“Apprendiamo dalle dichiarazioni rilasciate al quotidiano La Repubblica che, ancora una volta, la Rai dispone azioni contro la maternità e poi viene fraintesa nei suoi comportamenti. A nostro avviso è grave che a emergere ancora una volta sia il pessimo utilizzo che la Rai fa delle tipologie contrattuali e ancora una volta è una donna in attesa di un figlio a pagare il prezzo di clausole che limitano i diritti dei lavoratori”. Così in una nota Slc Cgil, Fistel Cisl e Snater. Che aggiungono: “Qualche mese fa, il direttore generale Lorenza Lei si era impegnata a cancellare la clausola sulla maternità: già allora dicemmo che il problema vero era l’utilizzo di contratti di lavoro impropri e precari. Oggi la confusione della Rai riemerge ancora più prepotentemente, vista anche la risposta della dirigenza al giornale”.
 
“Ricordiamo all’azienda e ai suoi dirigenti – proseguono lefederazioni di categoria – che la professione di annunciatrice è inserita all’interno del contratto di lavoro dei dipendenti: operai, impiegati e quadri della Rai. Un’annunciatrice deve essere tutelata dunque dal contratto collettivo di lavoro, che prevede almeno l’inquadramento al livello retributivo 5 e dopo 18 mesi al livello retributivo 3. Se la Rai utilizzasse correttamente i criteri di assunzione, la collega avrebbe diritto all’indennità di maternità obbligatoria, facoltativa, oltre alle ore di allattamento, alla malattia, alla malattia bambino, alle ferie, ai permessi”.

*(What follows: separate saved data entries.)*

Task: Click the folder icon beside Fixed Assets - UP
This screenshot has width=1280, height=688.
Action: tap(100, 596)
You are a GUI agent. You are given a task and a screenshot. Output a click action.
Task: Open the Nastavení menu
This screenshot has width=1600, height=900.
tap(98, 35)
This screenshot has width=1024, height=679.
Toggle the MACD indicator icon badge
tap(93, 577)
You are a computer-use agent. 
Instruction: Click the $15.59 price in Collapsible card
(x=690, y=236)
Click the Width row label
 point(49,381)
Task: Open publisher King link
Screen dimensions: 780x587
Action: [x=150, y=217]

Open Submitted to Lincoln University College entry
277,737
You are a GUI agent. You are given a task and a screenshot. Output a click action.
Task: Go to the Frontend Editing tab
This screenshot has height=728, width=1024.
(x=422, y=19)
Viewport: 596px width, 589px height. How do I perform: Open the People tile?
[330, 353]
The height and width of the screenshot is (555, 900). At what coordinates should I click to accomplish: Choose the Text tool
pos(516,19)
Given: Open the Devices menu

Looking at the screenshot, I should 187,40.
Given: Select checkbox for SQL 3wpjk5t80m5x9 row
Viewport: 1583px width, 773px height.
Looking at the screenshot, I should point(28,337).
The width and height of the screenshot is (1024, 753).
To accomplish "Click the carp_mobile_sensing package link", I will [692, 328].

I sindacati denunciano da tenpo il fatto che le redazioni dei tg sono piene di lavoratori con contratti autonomi, ma che in realtà svolgono lavoro subordinato. “Purtroppo – concludono Slc, Fistel e Snater –, l’azienda è miope e non si rende conto che prima o poi il problema della precarietà e dei diritti esploderà e sarà, in quel modo, difficilmente gestibile. Alla collega, viste le condizioni in cui si trova, oltre alla solidarietà, le proponiamo la nostra assistenza sindacale e legale”.